Enfin, le troisième motif a déjà été évoqué dans la présente étude, car c’est à la fois le plus important et le plus fragile. Inscrire l’état d’urgence dans la Constitution empêcherait sa « banalisation », parce qu’on fixerait dans le texte de la Constitution « les principes essentiels » qui auraient pour objet de « l’encadrer ». En d’autres termes, la constitutionnalisation de l’état d’urgence signifierait, en dernière instance, sa limitation constitutionnelle. Acceptons-en l’augure. Cependant, les choses se gâtent lorsque l’on examine les trois principes, de nature très différente, alors évoqués par le Premier Ministre pour illustrer cette idée.

Le premier principe est crucial, car il concerne les conditions d’ouverture de l’état d’urgence, censées empêcher l’arbitraire du législateur dans le déclenchement de cet état d’exception. Ce sont les conditions qui figurent déjà dans la loi de 1955 (art. 1er) et qui sont très vagues. On verra combien cette condition du « péril imminent », face à un risque terroriste permanent, s’avère dangereuse et aboutit à ne pas encadrer grand-chose.

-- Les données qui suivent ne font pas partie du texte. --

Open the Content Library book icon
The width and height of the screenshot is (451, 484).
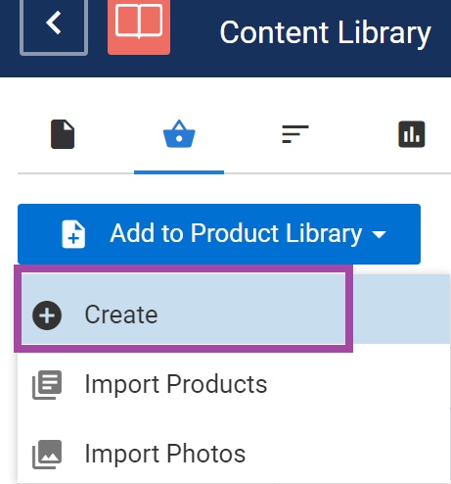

Le second principe invoqué par le Premier Ministre n’en est pas véritablement un, puisqu’il se réduit à une condition procédurale d’importance minime : « le fait de subordonner ce déclenchement à une décision prise en Conseil des ministres ». On a vu qu’une telle condition était en effet sans portée, puisque le Président de la République a pu déclarer publiquement l’état d’urgence le 13 novembre, avant même d’avoir convoqué le Conseil des ministres. Comme « principe » encadrant l’état d’urgence, on fait mieux...

Quant au dernier principe, il consiste une fois encore en une règle procédurale, puisqu’il énonce la compétence que détient le Parlement pour proroger l’état d’urgence au-delà de douze jours. Une telle règle de compétence figure déjà dans la loi de 1955 modifiée en 1960, et a été notamment utilisée les 20 novembre et 19 février derniers. Il est difficile de voir en quoi son inscription solennelle dans la Constitution renforcerait l’État de droit, tant il paraît improbable que le Parlement, à l’occasion d’une loi ordinaire, souhaite se dessaisir de cette compétence.

 

Ainsi, les motifs avancés par le Premier Ministre pour justifier la constitutionnalisation de l’état d’urgence apparaissent soit inconsistants, soit incohérents. Ils sont, en outre et surtout, en partie démentis par l’étude du texte du projet de loi constitutionnelle.

 

b) Un texte contraire aux intentions affichées

 

Le caractère protecteur de l’inclusion de l’état d’urgence au sein du texte constitutionnel constitue un véritable leitmotiv gouvernemental. Loin d’atteindre cet objectif, le projet gouvernemental aggrave en réalité les dispositions contenues dans la loi de 1955, modifiée par l’Ordonnance du 15 avril 1960.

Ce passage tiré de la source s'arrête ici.